WHAT IS NEEDED
Set each line of the data down exactly, please.

[Saved entries]

Content starts

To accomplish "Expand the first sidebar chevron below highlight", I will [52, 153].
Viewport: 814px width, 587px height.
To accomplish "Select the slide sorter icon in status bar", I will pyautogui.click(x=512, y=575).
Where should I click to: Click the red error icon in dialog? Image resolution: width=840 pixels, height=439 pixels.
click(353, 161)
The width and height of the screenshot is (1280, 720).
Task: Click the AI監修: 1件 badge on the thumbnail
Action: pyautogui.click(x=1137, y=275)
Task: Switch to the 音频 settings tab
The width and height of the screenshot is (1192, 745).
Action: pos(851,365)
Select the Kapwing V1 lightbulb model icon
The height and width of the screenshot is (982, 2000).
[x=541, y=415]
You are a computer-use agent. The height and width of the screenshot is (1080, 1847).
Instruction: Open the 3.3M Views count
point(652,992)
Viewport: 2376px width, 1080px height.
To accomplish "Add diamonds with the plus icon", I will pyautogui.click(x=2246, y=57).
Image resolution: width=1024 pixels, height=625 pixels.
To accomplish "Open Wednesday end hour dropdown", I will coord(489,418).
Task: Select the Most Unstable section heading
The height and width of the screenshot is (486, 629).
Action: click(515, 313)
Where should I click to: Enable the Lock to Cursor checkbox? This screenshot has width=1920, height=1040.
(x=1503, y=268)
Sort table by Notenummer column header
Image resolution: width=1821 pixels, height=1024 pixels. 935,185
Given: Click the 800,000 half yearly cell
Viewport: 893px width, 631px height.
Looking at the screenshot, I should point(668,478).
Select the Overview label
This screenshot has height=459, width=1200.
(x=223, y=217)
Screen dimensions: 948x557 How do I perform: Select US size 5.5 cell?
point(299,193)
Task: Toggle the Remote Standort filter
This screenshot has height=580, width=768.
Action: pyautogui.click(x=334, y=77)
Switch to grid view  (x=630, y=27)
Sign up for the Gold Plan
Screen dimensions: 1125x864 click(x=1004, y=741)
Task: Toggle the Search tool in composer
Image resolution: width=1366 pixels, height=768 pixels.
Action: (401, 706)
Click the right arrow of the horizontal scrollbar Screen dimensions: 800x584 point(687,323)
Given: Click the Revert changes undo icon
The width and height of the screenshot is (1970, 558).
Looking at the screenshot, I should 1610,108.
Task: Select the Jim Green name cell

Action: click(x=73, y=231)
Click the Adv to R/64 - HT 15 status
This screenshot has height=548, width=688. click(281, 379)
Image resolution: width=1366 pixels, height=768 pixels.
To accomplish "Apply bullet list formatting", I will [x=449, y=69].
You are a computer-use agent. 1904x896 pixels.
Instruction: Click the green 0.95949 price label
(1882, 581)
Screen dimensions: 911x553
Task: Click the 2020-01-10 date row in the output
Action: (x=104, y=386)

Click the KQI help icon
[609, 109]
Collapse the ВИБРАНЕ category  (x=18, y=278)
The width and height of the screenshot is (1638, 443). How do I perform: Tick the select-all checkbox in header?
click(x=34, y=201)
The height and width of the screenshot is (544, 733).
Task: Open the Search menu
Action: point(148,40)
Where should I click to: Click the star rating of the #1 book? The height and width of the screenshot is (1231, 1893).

Content ends

RESULT
To accomplish "Expand the first sidebar chevron below highlight", I will [52, 153].
Viewport: 814px width, 587px height.
To accomplish "Select the slide sorter icon in status bar", I will pyautogui.click(x=512, y=575).
Where should I click to: Click the red error icon in dialog? Image resolution: width=840 pixels, height=439 pixels.
click(353, 161)
The width and height of the screenshot is (1280, 720).
Task: Click the AI監修: 1件 badge on the thumbnail
Action: pyautogui.click(x=1137, y=275)
Task: Switch to the 音频 settings tab
The width and height of the screenshot is (1192, 745).
Action: pos(851,365)
Select the Kapwing V1 lightbulb model icon
The height and width of the screenshot is (982, 2000).
[x=541, y=415]
You are a computer-use agent. The height and width of the screenshot is (1080, 1847).
Instruction: Open the 3.3M Views count
point(652,992)
Viewport: 2376px width, 1080px height.
To accomplish "Add diamonds with the plus icon", I will pyautogui.click(x=2246, y=57).
Image resolution: width=1024 pixels, height=625 pixels.
To accomplish "Open Wednesday end hour dropdown", I will coord(489,418).
Task: Select the Most Unstable section heading
The height and width of the screenshot is (486, 629).
Action: click(515, 313)
Where should I click to: Enable the Lock to Cursor checkbox? This screenshot has width=1920, height=1040.
(x=1503, y=268)
Sort table by Notenummer column header
Image resolution: width=1821 pixels, height=1024 pixels. 935,185
Given: Click the 800,000 half yearly cell
Viewport: 893px width, 631px height.
Looking at the screenshot, I should point(668,478).
Select the Overview label
This screenshot has height=459, width=1200.
(x=223, y=217)
Screen dimensions: 948x557 How do I perform: Select US size 5.5 cell?
point(299,193)
Task: Toggle the Remote Standort filter
This screenshot has height=580, width=768.
Action: pyautogui.click(x=334, y=77)
Switch to grid view  (x=630, y=27)
Sign up for the Gold Plan
Screen dimensions: 1125x864 click(x=1004, y=741)
Task: Toggle the Search tool in composer
Image resolution: width=1366 pixels, height=768 pixels.
Action: (401, 706)
Click the right arrow of the horizontal scrollbar Screen dimensions: 800x584 point(687,323)
Given: Click the Revert changes undo icon
The width and height of the screenshot is (1970, 558).
Looking at the screenshot, I should 1610,108.
Task: Select the Jim Green name cell

Action: click(x=73, y=231)
Click the Adv to R/64 - HT 15 status
This screenshot has height=548, width=688. click(281, 379)
Image resolution: width=1366 pixels, height=768 pixels.
To accomplish "Apply bullet list formatting", I will [x=449, y=69].
You are a computer-use agent. 1904x896 pixels.
Instruction: Click the green 0.95949 price label
(1882, 581)
Screen dimensions: 911x553
Task: Click the 2020-01-10 date row in the output
Action: (x=104, y=386)

Click the KQI help icon
[609, 109]
Collapse the ВИБРАНЕ category  (x=18, y=278)
The width and height of the screenshot is (1638, 443). How do I perform: Tick the select-all checkbox in header?
click(x=34, y=201)
The height and width of the screenshot is (544, 733).
Task: Open the Search menu
Action: point(148,40)
Where should I click to: Click the star rating of the #1 book? The height and width of the screenshot is (1231, 1893).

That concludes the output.